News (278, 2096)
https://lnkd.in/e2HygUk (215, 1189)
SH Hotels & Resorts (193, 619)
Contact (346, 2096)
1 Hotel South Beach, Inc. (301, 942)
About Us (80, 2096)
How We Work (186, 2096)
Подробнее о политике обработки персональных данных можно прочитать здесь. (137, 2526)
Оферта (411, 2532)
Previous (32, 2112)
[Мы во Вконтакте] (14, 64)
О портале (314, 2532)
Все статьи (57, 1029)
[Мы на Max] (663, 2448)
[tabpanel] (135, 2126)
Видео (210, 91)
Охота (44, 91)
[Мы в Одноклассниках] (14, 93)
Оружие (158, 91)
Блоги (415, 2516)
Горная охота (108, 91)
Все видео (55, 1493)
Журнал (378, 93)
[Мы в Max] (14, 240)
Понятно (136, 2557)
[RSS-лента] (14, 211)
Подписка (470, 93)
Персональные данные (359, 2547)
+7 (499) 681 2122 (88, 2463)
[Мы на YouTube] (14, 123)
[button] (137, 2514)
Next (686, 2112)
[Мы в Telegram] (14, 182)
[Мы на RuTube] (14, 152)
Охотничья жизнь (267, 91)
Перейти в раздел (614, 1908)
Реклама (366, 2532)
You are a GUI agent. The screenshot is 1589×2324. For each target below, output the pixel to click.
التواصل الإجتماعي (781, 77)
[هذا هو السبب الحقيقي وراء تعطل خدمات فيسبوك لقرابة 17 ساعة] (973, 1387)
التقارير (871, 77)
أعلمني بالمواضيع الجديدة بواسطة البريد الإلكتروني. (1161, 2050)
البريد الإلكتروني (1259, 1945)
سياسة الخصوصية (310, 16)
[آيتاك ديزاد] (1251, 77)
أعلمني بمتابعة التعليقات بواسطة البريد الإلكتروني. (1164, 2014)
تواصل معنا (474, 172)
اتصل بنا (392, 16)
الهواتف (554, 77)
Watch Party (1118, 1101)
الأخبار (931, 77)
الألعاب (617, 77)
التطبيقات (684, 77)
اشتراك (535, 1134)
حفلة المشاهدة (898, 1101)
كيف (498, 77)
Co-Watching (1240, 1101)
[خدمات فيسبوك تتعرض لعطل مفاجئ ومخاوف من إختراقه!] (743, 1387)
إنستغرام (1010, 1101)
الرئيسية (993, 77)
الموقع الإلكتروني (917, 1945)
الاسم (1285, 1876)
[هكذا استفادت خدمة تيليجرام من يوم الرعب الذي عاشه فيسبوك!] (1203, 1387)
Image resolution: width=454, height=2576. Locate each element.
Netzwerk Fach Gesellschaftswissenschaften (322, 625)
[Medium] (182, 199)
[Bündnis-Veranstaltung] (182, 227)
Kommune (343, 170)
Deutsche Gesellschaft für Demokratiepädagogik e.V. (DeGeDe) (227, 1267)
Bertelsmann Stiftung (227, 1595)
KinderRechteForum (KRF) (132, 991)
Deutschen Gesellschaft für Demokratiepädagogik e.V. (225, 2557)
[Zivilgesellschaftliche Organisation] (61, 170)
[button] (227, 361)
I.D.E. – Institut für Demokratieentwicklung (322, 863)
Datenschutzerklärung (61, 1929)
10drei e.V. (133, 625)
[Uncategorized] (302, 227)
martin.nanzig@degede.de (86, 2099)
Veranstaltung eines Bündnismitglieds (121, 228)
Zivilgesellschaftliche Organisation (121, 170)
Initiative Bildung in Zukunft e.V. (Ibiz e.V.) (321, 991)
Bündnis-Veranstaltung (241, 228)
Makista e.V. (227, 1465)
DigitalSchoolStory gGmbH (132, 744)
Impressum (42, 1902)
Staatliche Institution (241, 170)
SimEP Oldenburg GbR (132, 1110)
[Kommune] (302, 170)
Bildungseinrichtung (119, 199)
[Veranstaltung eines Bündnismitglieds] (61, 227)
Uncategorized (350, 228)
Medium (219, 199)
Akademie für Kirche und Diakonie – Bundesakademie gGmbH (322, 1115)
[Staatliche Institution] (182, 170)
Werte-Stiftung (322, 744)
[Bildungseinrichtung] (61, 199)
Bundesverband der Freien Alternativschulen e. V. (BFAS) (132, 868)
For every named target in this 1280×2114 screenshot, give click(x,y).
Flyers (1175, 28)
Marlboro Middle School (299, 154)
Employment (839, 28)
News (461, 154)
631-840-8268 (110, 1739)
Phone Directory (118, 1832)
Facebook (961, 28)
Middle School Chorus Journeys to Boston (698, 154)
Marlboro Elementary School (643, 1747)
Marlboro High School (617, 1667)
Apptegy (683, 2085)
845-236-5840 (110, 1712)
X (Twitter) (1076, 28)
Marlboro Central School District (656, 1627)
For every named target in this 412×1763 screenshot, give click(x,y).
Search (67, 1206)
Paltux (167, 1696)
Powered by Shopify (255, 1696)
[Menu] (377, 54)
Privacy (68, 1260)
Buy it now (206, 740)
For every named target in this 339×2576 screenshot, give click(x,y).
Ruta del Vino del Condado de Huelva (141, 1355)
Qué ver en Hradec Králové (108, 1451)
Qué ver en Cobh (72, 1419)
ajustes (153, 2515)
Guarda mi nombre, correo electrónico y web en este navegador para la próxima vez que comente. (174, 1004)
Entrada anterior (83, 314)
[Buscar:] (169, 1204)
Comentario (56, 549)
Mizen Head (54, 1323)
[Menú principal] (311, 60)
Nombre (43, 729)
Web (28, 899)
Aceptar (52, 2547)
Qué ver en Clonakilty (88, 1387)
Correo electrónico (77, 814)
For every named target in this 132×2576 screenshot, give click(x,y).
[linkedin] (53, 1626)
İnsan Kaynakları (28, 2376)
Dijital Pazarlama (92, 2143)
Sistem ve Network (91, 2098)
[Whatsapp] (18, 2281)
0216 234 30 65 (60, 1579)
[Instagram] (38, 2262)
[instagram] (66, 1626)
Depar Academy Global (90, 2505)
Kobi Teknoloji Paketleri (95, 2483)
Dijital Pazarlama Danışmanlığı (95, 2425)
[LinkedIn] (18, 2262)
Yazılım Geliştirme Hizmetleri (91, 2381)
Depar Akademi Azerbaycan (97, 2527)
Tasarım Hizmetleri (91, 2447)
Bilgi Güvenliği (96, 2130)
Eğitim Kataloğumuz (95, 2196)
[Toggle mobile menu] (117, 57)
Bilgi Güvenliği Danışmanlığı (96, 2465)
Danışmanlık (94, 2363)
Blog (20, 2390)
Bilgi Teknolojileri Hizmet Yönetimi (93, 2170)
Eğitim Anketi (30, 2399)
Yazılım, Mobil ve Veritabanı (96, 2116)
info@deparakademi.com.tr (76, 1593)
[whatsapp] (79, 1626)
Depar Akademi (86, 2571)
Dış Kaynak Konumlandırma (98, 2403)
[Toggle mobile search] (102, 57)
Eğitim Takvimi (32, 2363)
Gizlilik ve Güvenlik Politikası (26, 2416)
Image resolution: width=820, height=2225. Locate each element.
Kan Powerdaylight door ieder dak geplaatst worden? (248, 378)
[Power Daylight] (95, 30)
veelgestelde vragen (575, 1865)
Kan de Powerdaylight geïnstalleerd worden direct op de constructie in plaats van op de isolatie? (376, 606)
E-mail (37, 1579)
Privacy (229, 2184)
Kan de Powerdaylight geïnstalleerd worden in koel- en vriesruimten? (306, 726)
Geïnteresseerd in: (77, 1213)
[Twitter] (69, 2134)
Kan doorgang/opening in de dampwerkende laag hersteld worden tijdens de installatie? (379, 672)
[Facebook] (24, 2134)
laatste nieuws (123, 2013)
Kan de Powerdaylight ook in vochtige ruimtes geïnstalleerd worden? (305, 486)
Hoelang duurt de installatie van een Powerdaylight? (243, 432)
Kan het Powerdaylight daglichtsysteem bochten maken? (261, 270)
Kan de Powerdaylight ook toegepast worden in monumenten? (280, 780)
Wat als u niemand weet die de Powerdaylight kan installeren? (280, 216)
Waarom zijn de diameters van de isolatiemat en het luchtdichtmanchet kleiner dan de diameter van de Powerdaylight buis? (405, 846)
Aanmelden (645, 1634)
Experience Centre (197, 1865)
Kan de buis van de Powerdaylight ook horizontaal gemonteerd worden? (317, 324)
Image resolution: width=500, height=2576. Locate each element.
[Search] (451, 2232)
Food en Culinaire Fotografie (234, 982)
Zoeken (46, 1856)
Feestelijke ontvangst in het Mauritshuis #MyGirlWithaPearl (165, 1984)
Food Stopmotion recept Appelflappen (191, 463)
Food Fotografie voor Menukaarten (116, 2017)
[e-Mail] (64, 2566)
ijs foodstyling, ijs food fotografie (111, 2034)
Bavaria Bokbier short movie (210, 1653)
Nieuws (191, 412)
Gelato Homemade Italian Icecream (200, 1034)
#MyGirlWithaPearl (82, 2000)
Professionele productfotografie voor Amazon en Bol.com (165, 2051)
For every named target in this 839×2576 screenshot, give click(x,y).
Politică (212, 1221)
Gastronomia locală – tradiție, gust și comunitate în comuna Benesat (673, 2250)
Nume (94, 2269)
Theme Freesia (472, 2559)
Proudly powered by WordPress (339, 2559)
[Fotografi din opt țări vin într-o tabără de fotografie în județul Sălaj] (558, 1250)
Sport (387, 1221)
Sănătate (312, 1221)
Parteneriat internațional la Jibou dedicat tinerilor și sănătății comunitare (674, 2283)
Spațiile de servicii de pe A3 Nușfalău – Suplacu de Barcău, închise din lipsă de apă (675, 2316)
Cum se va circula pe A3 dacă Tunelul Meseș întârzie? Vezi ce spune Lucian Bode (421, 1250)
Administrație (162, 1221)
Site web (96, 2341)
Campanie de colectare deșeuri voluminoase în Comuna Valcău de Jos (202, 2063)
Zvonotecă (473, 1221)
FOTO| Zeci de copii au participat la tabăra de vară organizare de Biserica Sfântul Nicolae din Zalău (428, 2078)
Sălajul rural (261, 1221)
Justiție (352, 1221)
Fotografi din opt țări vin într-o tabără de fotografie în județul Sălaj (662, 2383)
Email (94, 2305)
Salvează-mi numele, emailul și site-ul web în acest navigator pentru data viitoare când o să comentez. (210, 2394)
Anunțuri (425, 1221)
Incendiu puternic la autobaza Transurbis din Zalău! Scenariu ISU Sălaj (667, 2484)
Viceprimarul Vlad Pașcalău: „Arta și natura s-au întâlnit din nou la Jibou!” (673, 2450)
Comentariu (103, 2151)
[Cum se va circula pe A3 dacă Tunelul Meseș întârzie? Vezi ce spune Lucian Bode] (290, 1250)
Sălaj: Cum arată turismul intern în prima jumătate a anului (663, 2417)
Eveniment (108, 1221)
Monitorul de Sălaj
= = = = = = =
=== Exercise objective ===
In the entries above, find the line with "[Twitter] (69, 2134)" and the line with "Hoelang duurt de", then restate word for word both of them and every line between, with nothing more.

=== Reply ===
[Twitter] (69, 2134)
Kan doorgang/opening in de dampwerkende laag hersteld worden tijdens de installatie? (379, 672)
[Facebook] (24, 2134)
laatste nieuws (123, 2013)
Kan de Powerdaylight ook in vochtige ruimtes geïnstalleerd worden? (305, 486)
Hoelang duurt de installatie van een Powerdaylight? (243, 432)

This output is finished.